§ **Input material**
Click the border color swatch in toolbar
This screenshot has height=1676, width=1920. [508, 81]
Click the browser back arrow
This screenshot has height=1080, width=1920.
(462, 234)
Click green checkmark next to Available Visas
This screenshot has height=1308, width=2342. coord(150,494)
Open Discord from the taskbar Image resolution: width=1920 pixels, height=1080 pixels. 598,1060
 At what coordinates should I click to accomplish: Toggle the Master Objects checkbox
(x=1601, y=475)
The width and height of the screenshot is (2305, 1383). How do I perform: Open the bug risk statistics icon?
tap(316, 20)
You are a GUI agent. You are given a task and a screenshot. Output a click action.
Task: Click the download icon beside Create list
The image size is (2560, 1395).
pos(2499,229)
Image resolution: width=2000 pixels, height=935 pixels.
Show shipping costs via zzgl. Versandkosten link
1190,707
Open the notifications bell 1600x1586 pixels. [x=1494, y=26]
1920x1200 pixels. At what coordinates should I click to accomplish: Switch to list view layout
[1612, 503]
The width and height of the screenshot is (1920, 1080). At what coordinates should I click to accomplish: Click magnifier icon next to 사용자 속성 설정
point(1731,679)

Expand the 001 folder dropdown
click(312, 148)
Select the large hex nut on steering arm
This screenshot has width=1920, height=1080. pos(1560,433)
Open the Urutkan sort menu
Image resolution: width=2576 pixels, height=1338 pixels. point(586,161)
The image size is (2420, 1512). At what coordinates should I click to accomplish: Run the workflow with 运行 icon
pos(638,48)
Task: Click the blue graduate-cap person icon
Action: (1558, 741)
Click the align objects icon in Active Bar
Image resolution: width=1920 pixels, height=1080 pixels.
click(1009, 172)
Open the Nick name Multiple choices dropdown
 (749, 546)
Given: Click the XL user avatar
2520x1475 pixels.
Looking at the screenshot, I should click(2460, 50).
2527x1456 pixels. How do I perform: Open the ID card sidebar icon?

§ **Task objective**
Begin with the line that holds "The width and height of the screenshot is (1920, 1080)." and write out each line from there to the end of the material, exactly as it stands. Include nothing else.

§ **Solution**
The width and height of the screenshot is (1920, 1080). At what coordinates should I click to accomplish: Click magnifier icon next to 사용자 속성 설정
point(1731,679)

Expand the 001 folder dropdown
click(312, 148)
Select the large hex nut on steering arm
This screenshot has width=1920, height=1080. pos(1560,433)
Open the Urutkan sort menu
Image resolution: width=2576 pixels, height=1338 pixels. point(586,161)
The image size is (2420, 1512). At what coordinates should I click to accomplish: Run the workflow with 运行 icon
pos(638,48)
Task: Click the blue graduate-cap person icon
Action: (1558, 741)
Click the align objects icon in Active Bar
Image resolution: width=1920 pixels, height=1080 pixels.
click(1009, 172)
Open the Nick name Multiple choices dropdown
 (749, 546)
Given: Click the XL user avatar
2520x1475 pixels.
Looking at the screenshot, I should click(2460, 50).
2527x1456 pixels. How do I perform: Open the ID card sidebar icon?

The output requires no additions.